Famed Adair Countian was brilliant criminal lawyer, as well as a highly respected Mexican-American War and Civil War hero and statesman. This story recalls a biographical sketch by another great Adair Countian, H.C. Baker.

By "Jim"

The memory of Col. Frank Lane Wolford is so richly layered with the glory of his heroics in the Mexican-American War and the Civil War it's easy to forget he was one of the most brilliant criminal lawyers ever to charm a jury in the Green River section.

Shortly after Col. Wolford died in 1895, H.C. Baker penned a lengthy - and insightful - sketch about his fellow practitioner before the bar. He wrote, in part:
Col. Frank Wolford was a man of marked individuality--one of the most original and unique characters, we believe, the State has produced. He had no polish of address, nor did he desire it.

If anything he rather prided in the oddities of speech and dress and appearance generally which characterized him; or, perhaps it would be truer to say that he was indifferent to these things and gave them no thought.

His broad accent came to him naturally and he did not try to improve on it. He had a way of reaching the public comprehension and that was the main point with him.

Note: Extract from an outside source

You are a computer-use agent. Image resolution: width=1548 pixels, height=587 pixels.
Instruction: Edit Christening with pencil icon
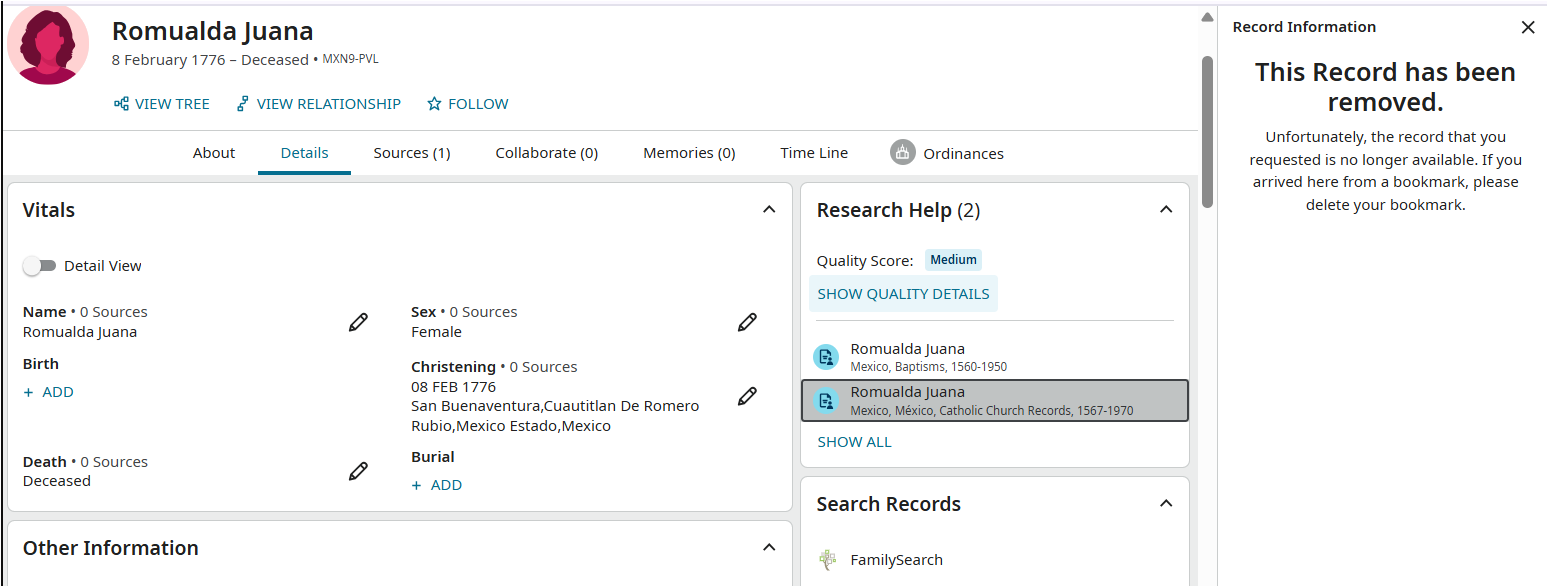747,396
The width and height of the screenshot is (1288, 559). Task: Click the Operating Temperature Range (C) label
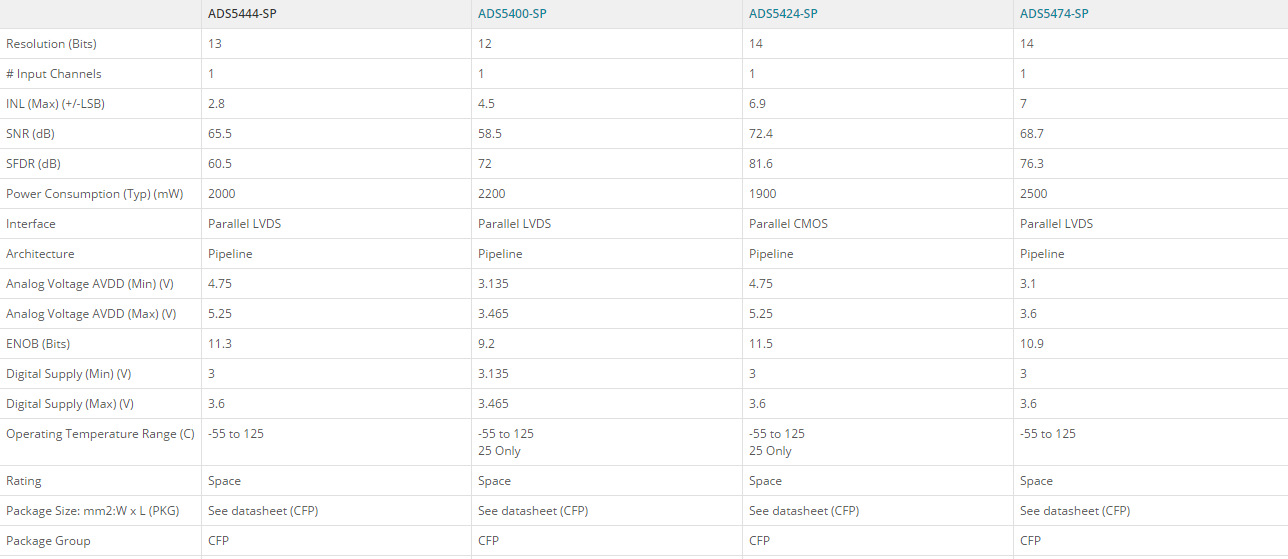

He did not aspire to be any body other than Frank Wolford, and hence he had no model after which to pattern. Frank Wolford was sui generis, a diamond in the rough, and just a little different from all other diamonds.
Mr. (later Judge) Baker also noted that Wolford was "never a student of books, but he was a student of men," and that
He knew but little about the written altercations of the courts and technical niceties of the law, and he cared less, provided he could manage to get his case to the jury. There he could play upon the harp of a thousand strings. As a consequence he was in demand in all important criminal cases in the courts which he attended.
Nowhere was his playing "upon the harp of a thousand strings" more in evidence than a case near the end of the Civil War, the story being related decades later in the January 25, 1899 Adair County News. Wolford, then a resident of Casey County, traveled to old Adair to assist in the defense of eighteen-year-old Elisha Keeton, charged with horse stealing. There were ample witnesses and a plethora of evidence, and the court of public opinion already had the prison doors slamming shut behind young Keeton.

Enter Frank Lane Wolford to deliver the closing argument:
He commenced his speech soon after court met one morning. When the hour for the noon recess came Wolford was still speaking. The court, supposing he had certainly about exhausted himself, when the bells commenced to ring for dinner, interrupted him and asked whether he would prefer to conclude his argument before the adjournment or should he take a recess for dinner. Wolford suggested that recess be taken for dinner.

Returning to the court-house after dinner, he resumed his speech, and five o'clock found him still firing away at the jury. Another adjournment was had. The next morning found him fresh as a daisy and still speaking. He concluded about noon--having consumed a full day and a half.

He had spoken so long and traveled so far and by such devious ways that Capt. Sandidge, the attorney for the Commonwealth, was bewildered when it came his time to speak. In fact, it was speech that could not be followed and did not really need to be answered, but it accomplished its purpose. The jury retired, and after remaining out a few minutes returned a verdict of "not guilty."

The speech had a double effect. It saved Elisha from the penitentiary, and made out of him an orderly citizen. He was never known to be mixed up in questionable transaction after that time.
Today, September 2, is the birthday of Frank Lane Wolford, one of the greatest Adair Countians of all times. "Jim"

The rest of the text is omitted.